(Extracted records)
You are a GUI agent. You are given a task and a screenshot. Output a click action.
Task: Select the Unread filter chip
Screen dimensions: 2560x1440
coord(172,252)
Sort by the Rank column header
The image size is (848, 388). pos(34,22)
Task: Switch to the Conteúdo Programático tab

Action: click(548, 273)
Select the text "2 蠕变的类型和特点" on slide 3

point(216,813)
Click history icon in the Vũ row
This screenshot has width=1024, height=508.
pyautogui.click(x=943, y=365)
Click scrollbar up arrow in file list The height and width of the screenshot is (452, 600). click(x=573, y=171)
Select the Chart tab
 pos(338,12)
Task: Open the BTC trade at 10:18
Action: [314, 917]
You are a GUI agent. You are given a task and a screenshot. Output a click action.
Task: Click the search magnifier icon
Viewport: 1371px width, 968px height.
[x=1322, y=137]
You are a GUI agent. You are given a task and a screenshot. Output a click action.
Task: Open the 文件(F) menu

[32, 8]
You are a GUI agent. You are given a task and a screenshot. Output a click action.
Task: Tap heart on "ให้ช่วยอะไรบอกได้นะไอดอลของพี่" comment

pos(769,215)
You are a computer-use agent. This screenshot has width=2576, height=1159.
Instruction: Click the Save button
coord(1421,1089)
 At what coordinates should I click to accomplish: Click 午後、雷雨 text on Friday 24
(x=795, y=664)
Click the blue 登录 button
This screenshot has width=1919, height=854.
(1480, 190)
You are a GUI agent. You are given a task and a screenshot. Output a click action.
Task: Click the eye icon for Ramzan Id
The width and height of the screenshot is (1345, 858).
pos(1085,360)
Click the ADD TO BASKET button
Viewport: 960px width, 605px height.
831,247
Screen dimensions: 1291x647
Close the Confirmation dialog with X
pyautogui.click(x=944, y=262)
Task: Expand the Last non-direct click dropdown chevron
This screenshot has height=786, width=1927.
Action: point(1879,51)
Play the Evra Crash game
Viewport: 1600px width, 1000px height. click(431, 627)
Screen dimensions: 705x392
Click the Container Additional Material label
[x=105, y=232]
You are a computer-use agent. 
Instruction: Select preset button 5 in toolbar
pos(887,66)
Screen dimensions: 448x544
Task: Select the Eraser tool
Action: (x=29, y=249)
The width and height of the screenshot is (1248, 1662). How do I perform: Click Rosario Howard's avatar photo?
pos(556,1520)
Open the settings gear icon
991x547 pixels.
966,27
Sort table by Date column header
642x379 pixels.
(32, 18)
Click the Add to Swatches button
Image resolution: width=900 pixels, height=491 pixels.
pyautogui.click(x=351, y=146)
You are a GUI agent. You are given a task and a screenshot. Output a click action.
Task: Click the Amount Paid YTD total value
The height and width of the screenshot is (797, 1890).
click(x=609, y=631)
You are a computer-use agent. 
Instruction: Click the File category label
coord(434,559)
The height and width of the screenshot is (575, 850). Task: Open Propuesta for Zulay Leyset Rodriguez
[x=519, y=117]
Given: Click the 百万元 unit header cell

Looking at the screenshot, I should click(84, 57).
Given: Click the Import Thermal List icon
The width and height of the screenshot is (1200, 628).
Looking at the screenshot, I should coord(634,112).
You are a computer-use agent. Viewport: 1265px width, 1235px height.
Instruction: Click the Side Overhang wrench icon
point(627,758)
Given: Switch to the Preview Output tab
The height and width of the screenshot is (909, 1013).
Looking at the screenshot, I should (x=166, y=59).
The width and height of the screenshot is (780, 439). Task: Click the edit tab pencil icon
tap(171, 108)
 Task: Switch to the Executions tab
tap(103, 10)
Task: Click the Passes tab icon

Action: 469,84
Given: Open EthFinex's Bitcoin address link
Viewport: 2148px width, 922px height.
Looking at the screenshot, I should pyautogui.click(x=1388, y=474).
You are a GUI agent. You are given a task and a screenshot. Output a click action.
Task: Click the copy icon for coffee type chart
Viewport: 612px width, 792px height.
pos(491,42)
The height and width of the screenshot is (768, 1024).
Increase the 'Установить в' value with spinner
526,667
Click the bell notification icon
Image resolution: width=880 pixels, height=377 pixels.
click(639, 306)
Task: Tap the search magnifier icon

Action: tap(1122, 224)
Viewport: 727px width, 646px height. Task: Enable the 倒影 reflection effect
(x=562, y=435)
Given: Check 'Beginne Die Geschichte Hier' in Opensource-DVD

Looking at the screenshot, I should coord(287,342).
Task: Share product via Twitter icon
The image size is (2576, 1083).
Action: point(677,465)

◆ **What the task asks**
What is needed is an exact copy of the lines above, from the one containing "Screen dimensions: 705x392" through the one containing "Task: Click the Amount Paid YTD total value", with nothing added.

◆ **Expected answer**
Screen dimensions: 705x392
Click the Container Additional Material label
[x=105, y=232]
You are a computer-use agent. 
Instruction: Select preset button 5 in toolbar
pos(887,66)
Screen dimensions: 448x544
Task: Select the Eraser tool
Action: (x=29, y=249)
The width and height of the screenshot is (1248, 1662). How do I perform: Click Rosario Howard's avatar photo?
pos(556,1520)
Open the settings gear icon
991x547 pixels.
966,27
Sort table by Date column header
642x379 pixels.
(32, 18)
Click the Add to Swatches button
Image resolution: width=900 pixels, height=491 pixels.
pyautogui.click(x=351, y=146)
You are a GUI agent. You are given a task and a screenshot. Output a click action.
Task: Click the Amount Paid YTD total value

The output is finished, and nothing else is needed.